ACTIVITY => Please quote exactly the opening lines of the data, from the first line to the one where "Autor(es) (450, 184)" appears.

(Items listed in a dataset)

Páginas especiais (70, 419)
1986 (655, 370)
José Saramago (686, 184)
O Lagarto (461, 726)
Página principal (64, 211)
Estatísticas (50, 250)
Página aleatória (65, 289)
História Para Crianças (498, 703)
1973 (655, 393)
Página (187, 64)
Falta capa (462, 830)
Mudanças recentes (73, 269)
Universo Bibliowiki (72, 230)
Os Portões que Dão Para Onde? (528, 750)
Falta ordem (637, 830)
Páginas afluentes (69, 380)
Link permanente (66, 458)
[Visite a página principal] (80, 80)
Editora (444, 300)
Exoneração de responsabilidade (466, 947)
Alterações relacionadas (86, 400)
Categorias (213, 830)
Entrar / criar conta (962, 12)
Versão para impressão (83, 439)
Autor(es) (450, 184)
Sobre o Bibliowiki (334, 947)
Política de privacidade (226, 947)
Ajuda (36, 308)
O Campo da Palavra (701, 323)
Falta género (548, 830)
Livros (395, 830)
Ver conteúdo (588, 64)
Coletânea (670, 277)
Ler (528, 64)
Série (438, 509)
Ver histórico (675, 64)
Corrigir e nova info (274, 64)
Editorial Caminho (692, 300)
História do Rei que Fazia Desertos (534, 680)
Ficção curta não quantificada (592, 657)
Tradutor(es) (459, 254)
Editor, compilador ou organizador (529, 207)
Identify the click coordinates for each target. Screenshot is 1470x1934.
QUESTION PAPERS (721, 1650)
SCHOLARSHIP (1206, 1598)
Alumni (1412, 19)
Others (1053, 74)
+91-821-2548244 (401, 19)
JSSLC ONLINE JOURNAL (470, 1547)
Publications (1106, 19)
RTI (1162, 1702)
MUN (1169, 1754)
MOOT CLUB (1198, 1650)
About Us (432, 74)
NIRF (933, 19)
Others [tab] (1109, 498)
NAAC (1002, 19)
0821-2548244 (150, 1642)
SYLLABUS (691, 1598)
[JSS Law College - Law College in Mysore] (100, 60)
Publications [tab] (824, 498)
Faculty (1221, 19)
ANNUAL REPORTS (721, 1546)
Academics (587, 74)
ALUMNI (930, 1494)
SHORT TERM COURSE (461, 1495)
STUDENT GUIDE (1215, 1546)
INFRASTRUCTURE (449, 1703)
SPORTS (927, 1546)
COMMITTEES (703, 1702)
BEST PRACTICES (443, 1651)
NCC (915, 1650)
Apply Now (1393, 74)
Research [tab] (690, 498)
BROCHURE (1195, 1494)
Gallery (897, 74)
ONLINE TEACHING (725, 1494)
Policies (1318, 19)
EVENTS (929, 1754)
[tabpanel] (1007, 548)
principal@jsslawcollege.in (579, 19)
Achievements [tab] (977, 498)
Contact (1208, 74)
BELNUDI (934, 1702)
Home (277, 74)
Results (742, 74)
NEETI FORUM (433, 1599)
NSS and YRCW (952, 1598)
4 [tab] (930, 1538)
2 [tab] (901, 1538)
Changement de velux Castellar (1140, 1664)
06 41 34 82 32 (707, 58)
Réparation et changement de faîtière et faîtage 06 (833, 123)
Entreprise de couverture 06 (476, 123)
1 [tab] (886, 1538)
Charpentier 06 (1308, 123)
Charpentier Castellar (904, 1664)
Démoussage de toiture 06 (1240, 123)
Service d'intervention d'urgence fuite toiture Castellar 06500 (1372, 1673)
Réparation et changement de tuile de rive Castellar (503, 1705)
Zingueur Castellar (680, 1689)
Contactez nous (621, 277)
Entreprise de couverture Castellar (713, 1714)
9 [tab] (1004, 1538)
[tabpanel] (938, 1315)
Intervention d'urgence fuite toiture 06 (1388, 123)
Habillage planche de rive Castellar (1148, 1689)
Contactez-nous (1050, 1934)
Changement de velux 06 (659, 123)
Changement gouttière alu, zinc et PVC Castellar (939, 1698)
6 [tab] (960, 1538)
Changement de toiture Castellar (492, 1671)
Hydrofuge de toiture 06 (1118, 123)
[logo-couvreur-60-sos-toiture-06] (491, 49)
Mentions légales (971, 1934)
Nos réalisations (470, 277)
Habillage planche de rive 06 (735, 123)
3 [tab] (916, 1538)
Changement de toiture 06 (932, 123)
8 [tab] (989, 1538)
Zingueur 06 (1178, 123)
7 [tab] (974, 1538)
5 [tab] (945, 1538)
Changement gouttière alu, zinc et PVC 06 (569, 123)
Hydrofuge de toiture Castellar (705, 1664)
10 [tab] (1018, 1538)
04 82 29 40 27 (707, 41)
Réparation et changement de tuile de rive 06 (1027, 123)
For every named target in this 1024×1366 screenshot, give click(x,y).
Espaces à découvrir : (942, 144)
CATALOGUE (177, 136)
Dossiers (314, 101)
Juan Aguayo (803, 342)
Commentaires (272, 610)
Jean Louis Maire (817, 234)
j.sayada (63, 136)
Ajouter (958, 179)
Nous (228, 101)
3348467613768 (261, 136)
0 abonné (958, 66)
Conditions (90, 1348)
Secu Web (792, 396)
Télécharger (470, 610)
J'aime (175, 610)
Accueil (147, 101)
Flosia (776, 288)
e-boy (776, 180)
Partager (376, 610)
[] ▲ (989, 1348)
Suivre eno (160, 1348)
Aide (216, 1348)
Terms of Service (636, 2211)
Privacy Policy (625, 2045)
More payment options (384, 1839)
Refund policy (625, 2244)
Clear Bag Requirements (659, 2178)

OUTPUT OF THE EXERCISE =>
Páginas especiais (70, 419)
1986 (655, 370)
José Saramago (686, 184)
O Lagarto (461, 726)
Página principal (64, 211)
Estatísticas (50, 250)
Página aleatória (65, 289)
História Para Crianças (498, 703)
1973 (655, 393)
Página (187, 64)
Falta capa (462, 830)
Mudanças recentes (73, 269)
Universo Bibliowiki (72, 230)
Os Portões que Dão Para Onde? (528, 750)
Falta ordem (637, 830)
Páginas afluentes (69, 380)
Link permanente (66, 458)
[Visite a página principal] (80, 80)
Editora (444, 300)
Exoneração de responsabilidade (466, 947)
Alterações relacionadas (86, 400)
Categorias (213, 830)
Entrar / criar conta (962, 12)
Versão para impressão (83, 439)
Autor(es) (450, 184)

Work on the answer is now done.